─── Page

As to publishers changing their minds about giving self-archiving the Green light: It was difficult enough, in the light of the demonstrated benefits that self-archiving confers on both authors and users

http://opcit.eprints.org/oacitation-biblio.html (i.e., on researchers and research), for publishers not to give it the Green light today (and 93% have done so already) http://romeo.eprints.org/publishers.html .  As OA grows (and is mandated) it will only become more difficult not to give it the Green light, let alone try to withdraw the Green light:

http://www.eprints.org/self-faq/#32.Poisoned



"'self-archiving' is a strategy that has been designed by researchers and for researchers, with little interest for any other player involved in scientific publishing"



But really, isn't the content of the 24,000 peer-reviewed research journals -- the annual 2.5 million articles -- mostly research conducted and reported by researchers for users (mostly again researchers) who wish to use, apply and cite it? Other "players" do play a role in this too. (Publishers add value; librarians provide valuable service.) But doesn't the purpose of Open Access to this research output concern mainly its providers and users (including their institutions and funders), rather than other 'players'?  



"[Self-archiving] simply aims at improving the research impact of established scientists and little else"



This is dead wrong (and startlingly so!). The purpose of self-archiving is to maximize every user's access and every author's impact! Why on earth would one imagine that the benefits of OA would be reserved for "established scientists" alone? If anything, maximizing impact and access stands to benefit less-established researchers even more than more-established ones!



"If [self-archiving] should help (or hurt) other categories or people, so be it, but it is neither its concern nor its worry. It is a tough-minded vision, narrowly focused on scientific communication. Supporters of this vision are essentially interested in only one thing: extracting every ounce of impact a published article may hope to claim"



And the above is a rather tough verdict -- but without giving even a clue of a clue as to who would be hurt by maximizing access and impact through OA self-archiving!


Having pointed out that all authors and users benefit, who are the "players" who lose? Publishers? There is no evidence of that, just speculation (for which there is equally plausible counter-speculation that the system can adapt naturally if the need should ever arise). Librarians? How? In not providing them with a solution to the pricing/affordability problem? But we cannot solve all problems at once. World hunger continues too, and is more pressing. Moreover, one would think that library budgetary problems could only become less pressing, not more-so, in a 100% self-archiving world, where the supplementary OA version is available to all as a safety-net.



"the "Gold" and "Green" strategies are generally treated as parallel approaches by both sides... little attention has been paid to the ways in which they might relate to one another"



The reason little attention is paid to how Green and Gold might relate and interact is that this calls for speculation, and the non-speculative facts are in far more urgent need of action. We need to promote both OA self-archiving and OA journal publishing (but in proportion to their capacities to deliver immediate OA, which are currently about 95 to 5, respectively).

──────

• [Objectives]:
(A) Copy out, word for word, the stretch of the self-archiving post from "http://www.eprints.org/self-faq/#32.Poisoned" through "than other 'players'?".
(B) Condense the paragraph of the self-archiving post that begins "Having pointed out that all authors and users benefit" into a short bulleted list that keeps its main points.

─── Information supplied

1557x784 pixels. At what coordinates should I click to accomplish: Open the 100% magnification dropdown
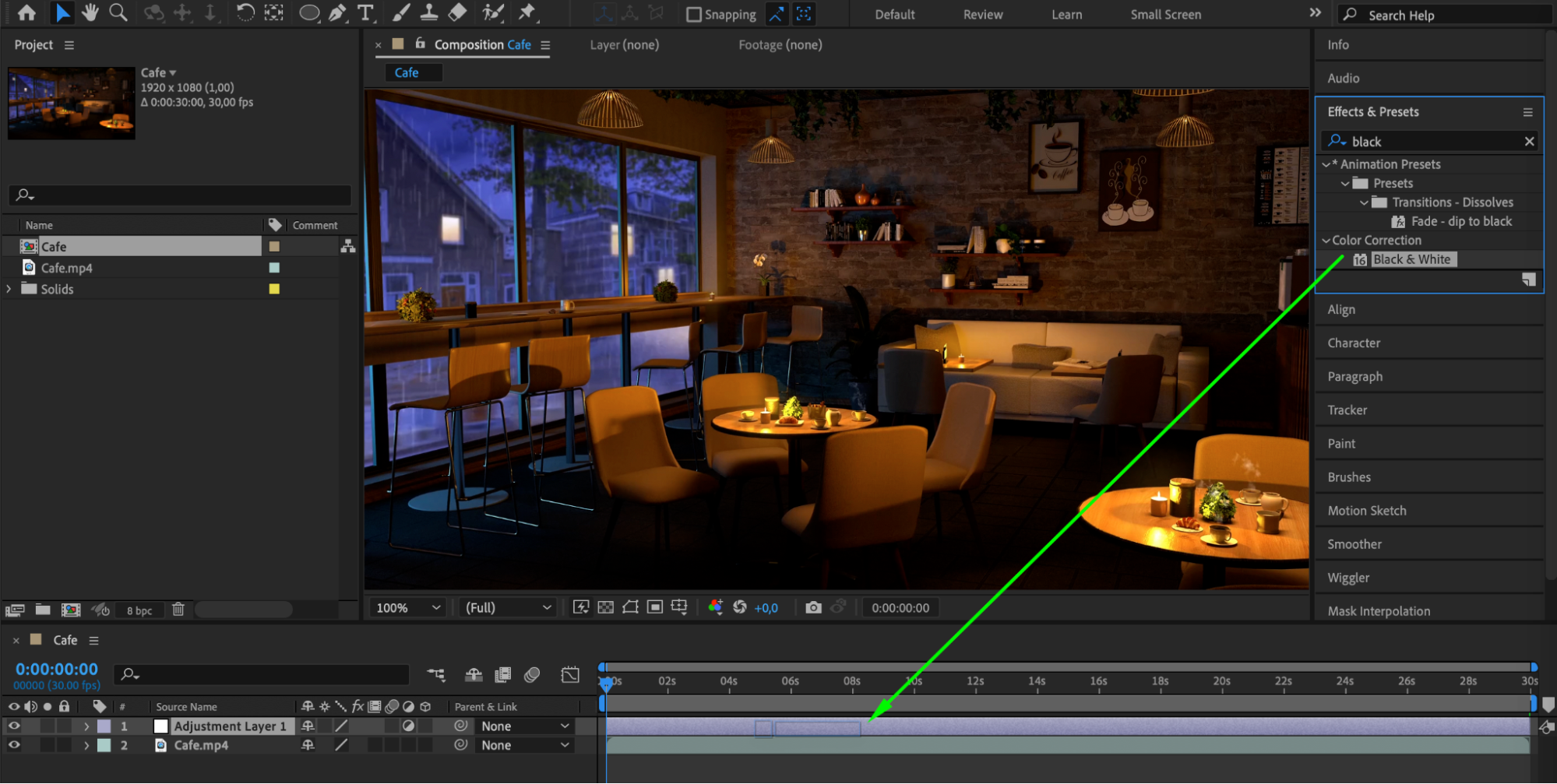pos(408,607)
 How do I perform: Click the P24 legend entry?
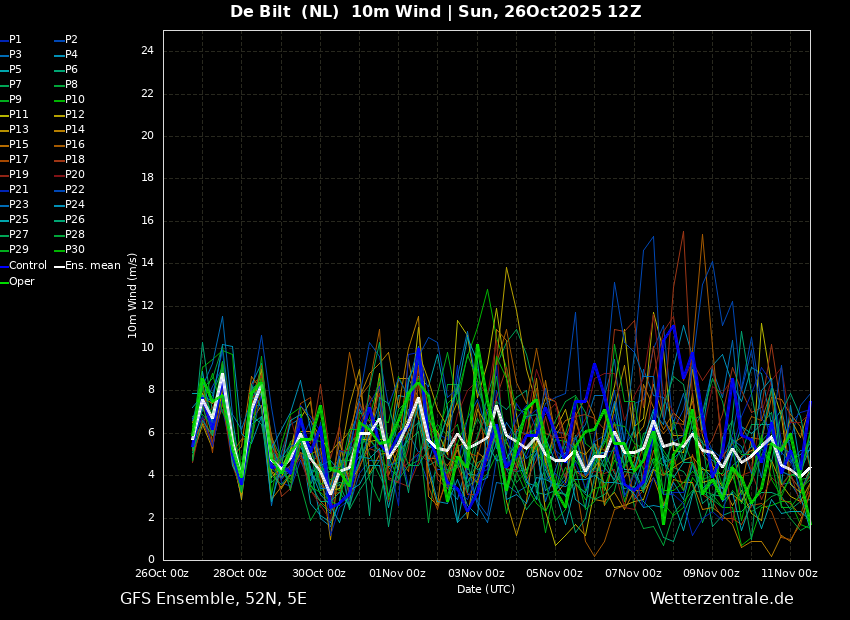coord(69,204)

──────

• [Solutions to the exercise]:
(A)
http://www.eprints.org/self-faq/#32.Poisoned



"'self-archiving' is a strategy that has been designed by researchers and for researchers, with little interest for any other player involved in scientific publishing"



But really, isn't the content of the 24,000 peer-reviewed research journals -- the annual 2.5 million articles -- mostly research conducted and reported by researchers for users (mostly again researchers) who wish to use, apply and cite it? Other "players" do play a role in this too. (Publishers add value; librarians provide valuable service.) But doesn't the purpose of Open Access to this research output concern mainly its providers and users (including their institutions and funders), rather than other 'players'?

(B)
- All authors and users benefit, so the question is which "players" lose.
- Publishers: there is no evidence they lose, only speculation. An equally plausible counter-speculation holds that the system can adapt naturally if the need ever arises.
- Librarians: self-archiving does not solve their pricing/affordability problem, but not every problem can be solved at once. World hunger also continues and is more pressing.
- Library budget problems should become less pressing, not more so, in a world with 100% self-archiving. There, the supplementary OA version is available to all as a safety net.